_PROBLEM DETAILS_
What you should end up with is an exact copy of the lines from the one holding "The image size is (812, 520)." through the last line of the entries below, both included, and nothing else; leave every picture out.
◇ ◇ ◇ ◇ ◇
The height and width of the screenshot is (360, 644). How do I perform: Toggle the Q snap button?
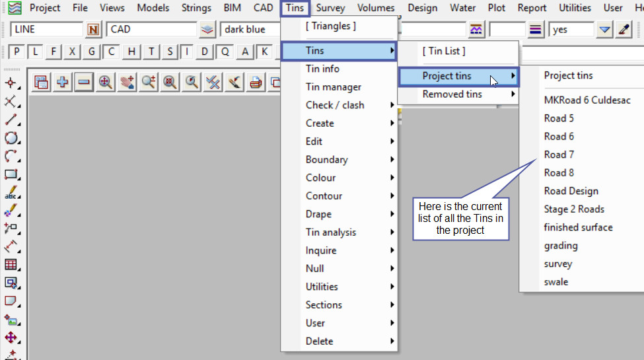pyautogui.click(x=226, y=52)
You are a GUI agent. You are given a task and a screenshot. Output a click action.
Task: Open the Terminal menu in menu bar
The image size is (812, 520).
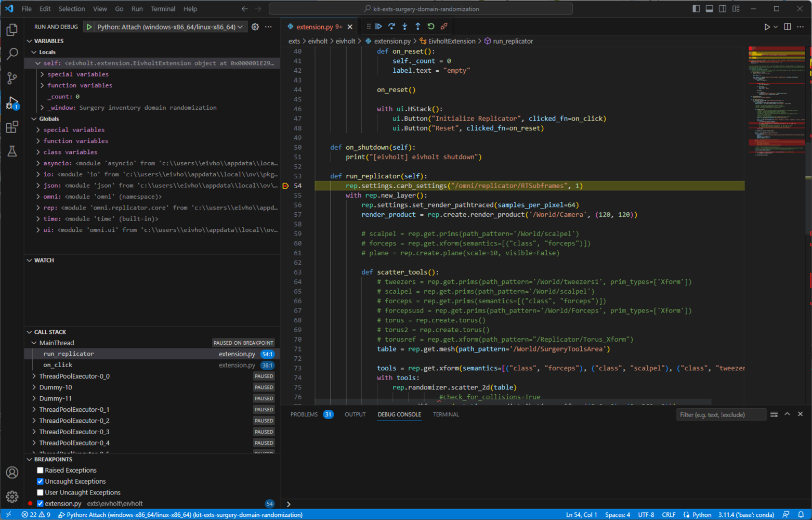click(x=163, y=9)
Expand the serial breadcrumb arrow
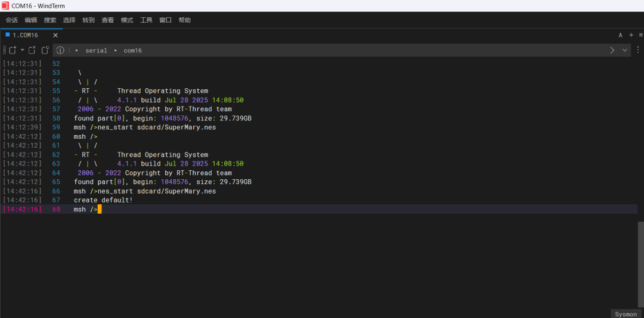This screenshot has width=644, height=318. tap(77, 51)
◇ ◇ ◇ ◇ ◇
_TASK OUTPUT_
The image size is (812, 520).
click(x=163, y=9)
Expand the serial breadcrumb arrow
This screenshot has width=644, height=318. tap(77, 51)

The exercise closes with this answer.